▶ _ARBEITSAUFTRAG_:
Kannst du aus den folgenden Daten die Zeilen von der Zeile mit „Find the location of a particular element. Image“ bis zur Zeile mit „caption-line-1: igure 6: Performance of exact cost funct… is“, beide eingeschlossen, wortgetreu wiedergeben? Lass die Bilder dabei weg.

▶ _BEREITGESTELLTE DATEN_:
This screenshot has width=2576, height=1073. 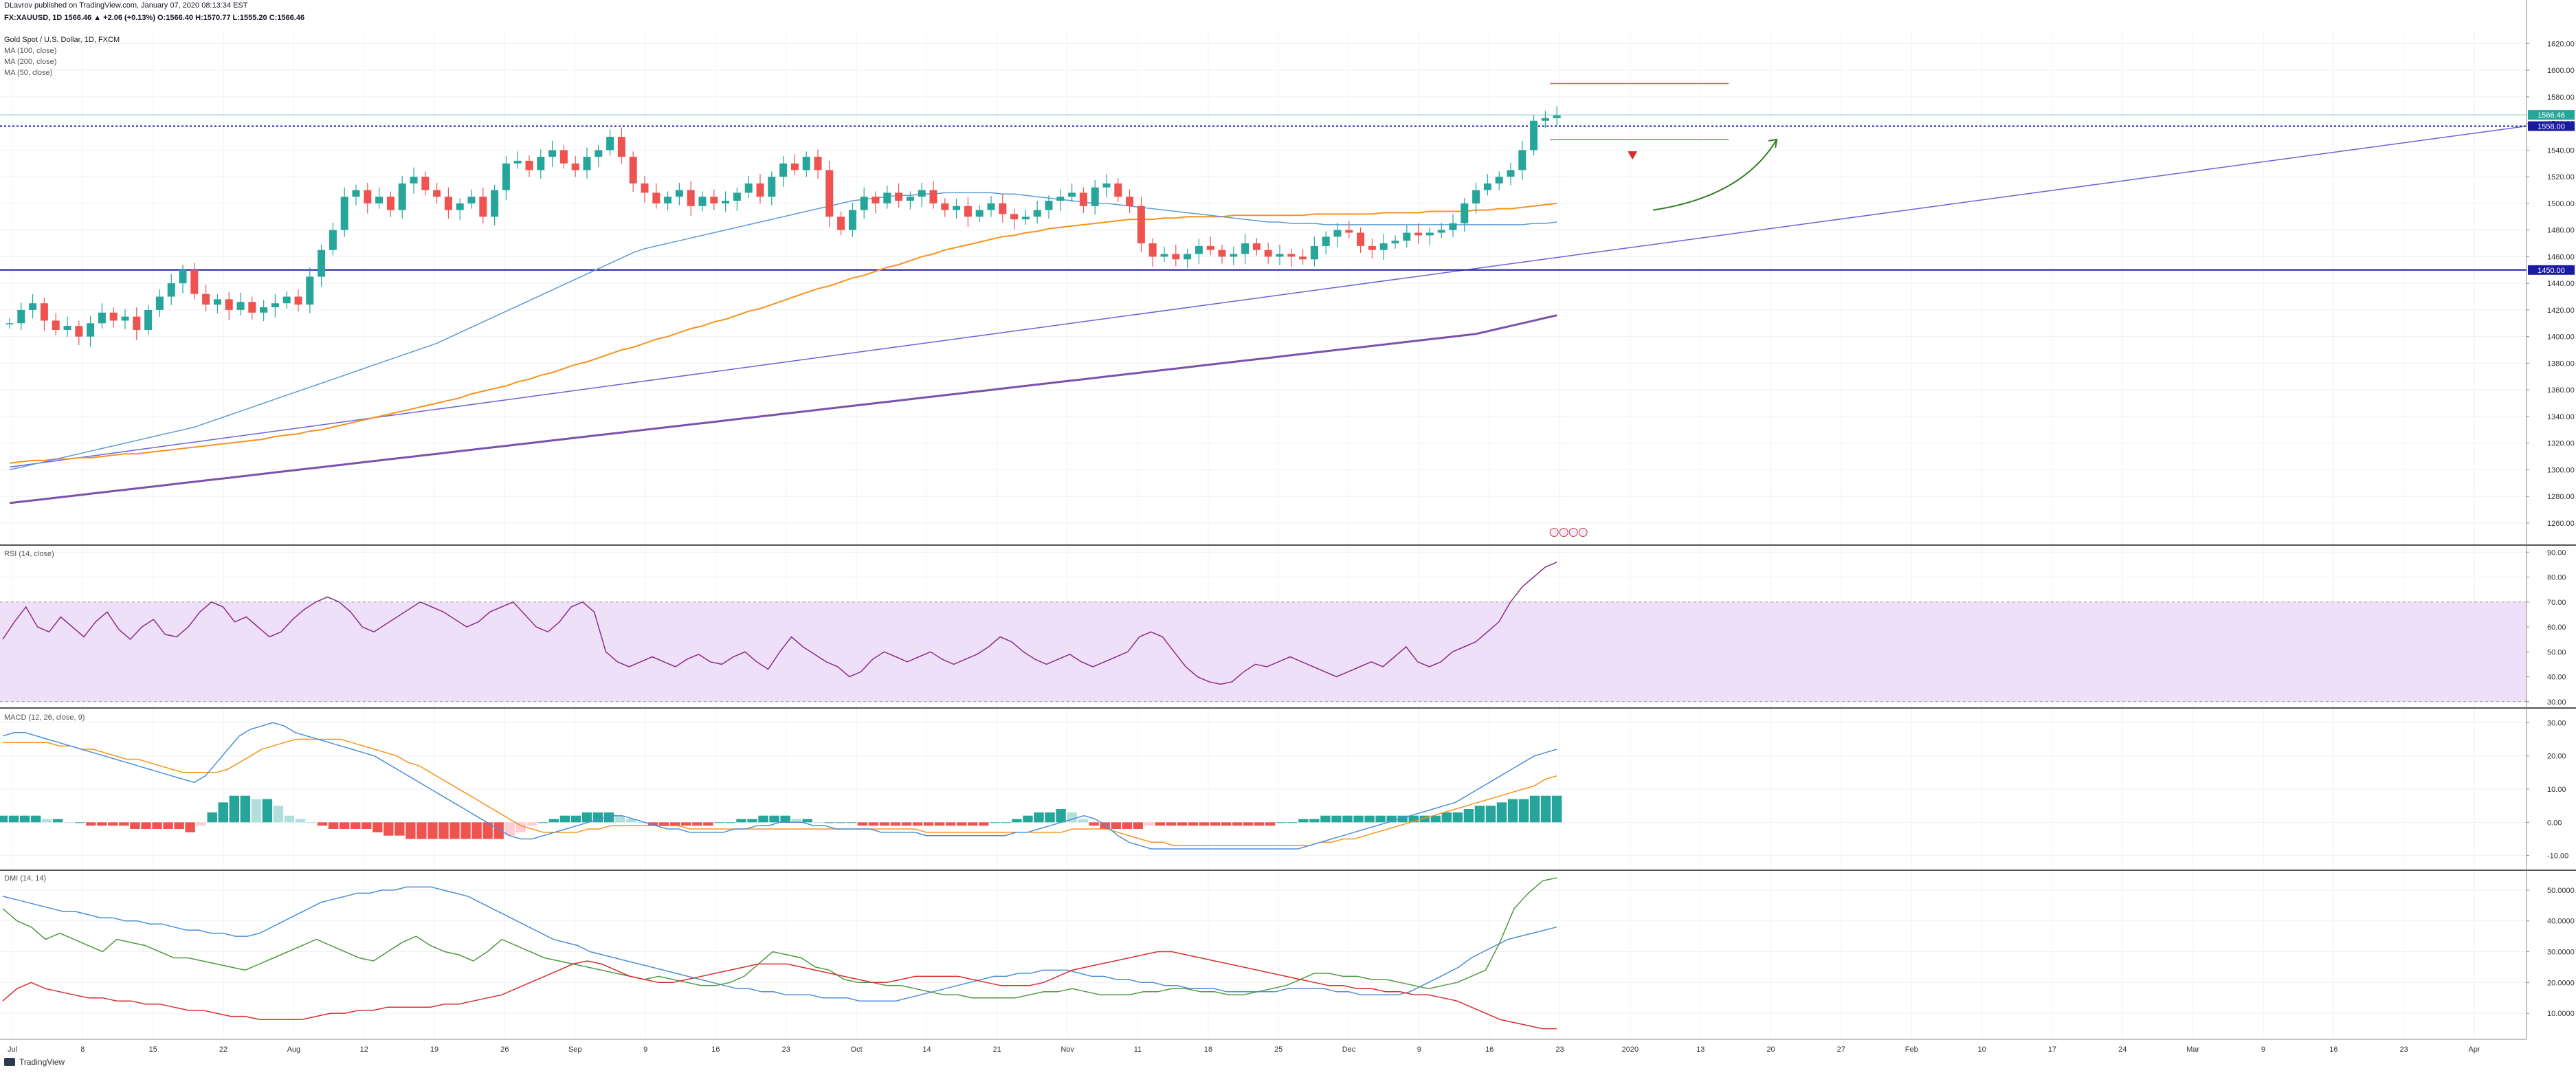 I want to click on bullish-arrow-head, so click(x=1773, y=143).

* * *

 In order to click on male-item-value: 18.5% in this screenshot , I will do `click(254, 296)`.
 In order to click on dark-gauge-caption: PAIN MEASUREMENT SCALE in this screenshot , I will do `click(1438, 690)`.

--

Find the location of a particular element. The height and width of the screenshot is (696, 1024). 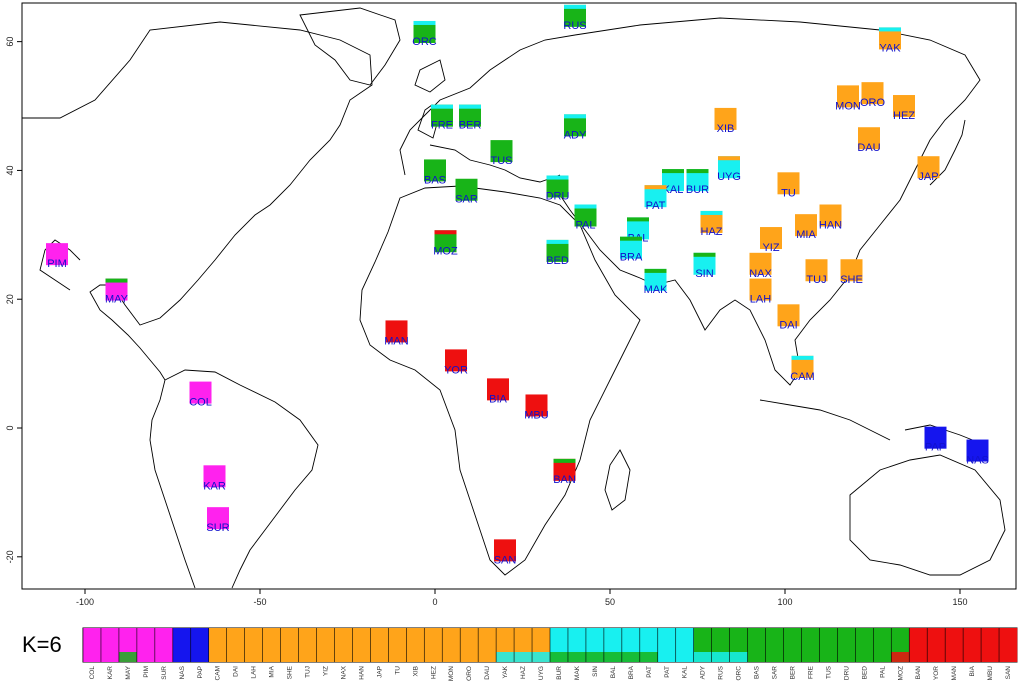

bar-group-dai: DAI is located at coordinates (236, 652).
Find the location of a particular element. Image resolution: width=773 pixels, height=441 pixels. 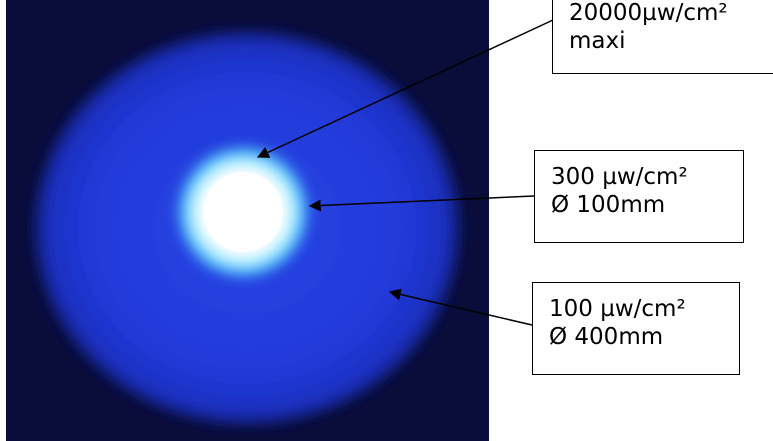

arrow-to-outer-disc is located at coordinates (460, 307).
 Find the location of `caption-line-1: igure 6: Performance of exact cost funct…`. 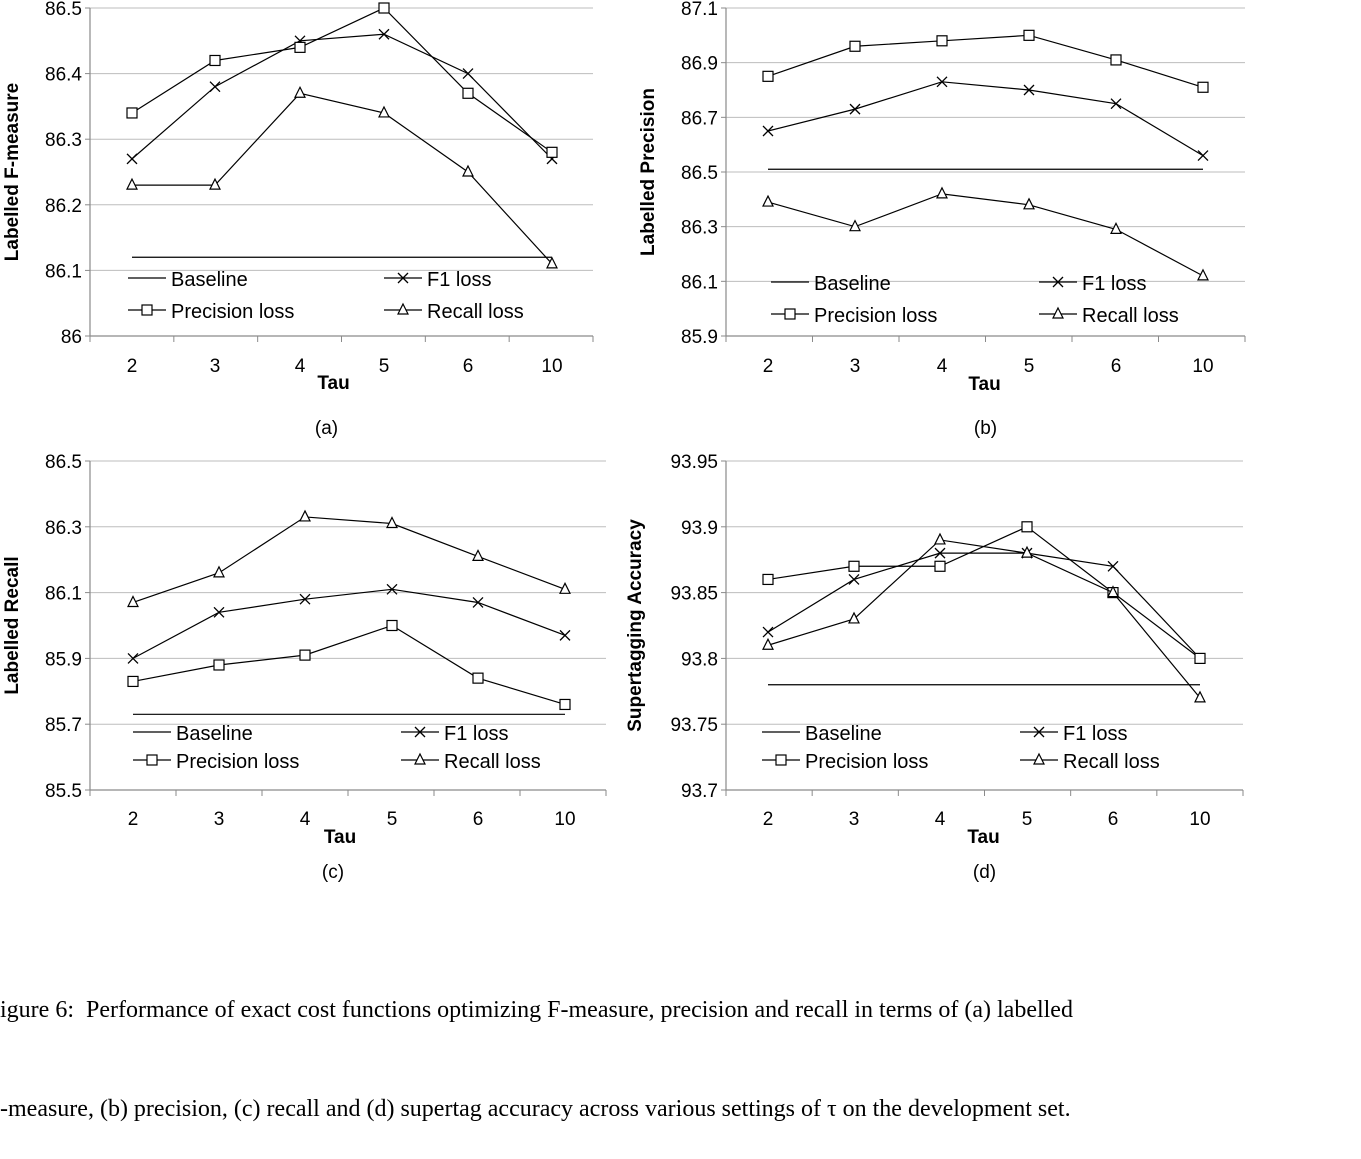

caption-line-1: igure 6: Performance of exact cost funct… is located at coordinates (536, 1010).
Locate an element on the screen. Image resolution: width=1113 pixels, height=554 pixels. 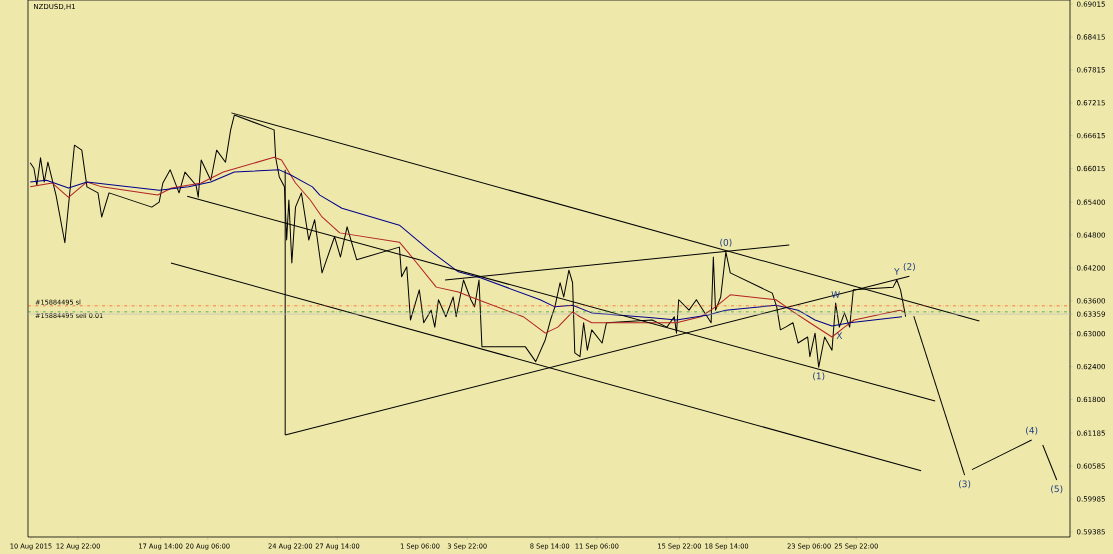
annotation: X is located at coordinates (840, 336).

▶ _SCHRIFTLICHE ANTWORT_:
Find the location of a particular element. Image resolution: width=773 pixels, height=441 pixels. 

arrow-to-outer-disc is located at coordinates (460, 307).
 Find the location of `caption-line-1: igure 6: Performance of exact cost funct…`. 

caption-line-1: igure 6: Performance of exact cost funct… is located at coordinates (536, 1010).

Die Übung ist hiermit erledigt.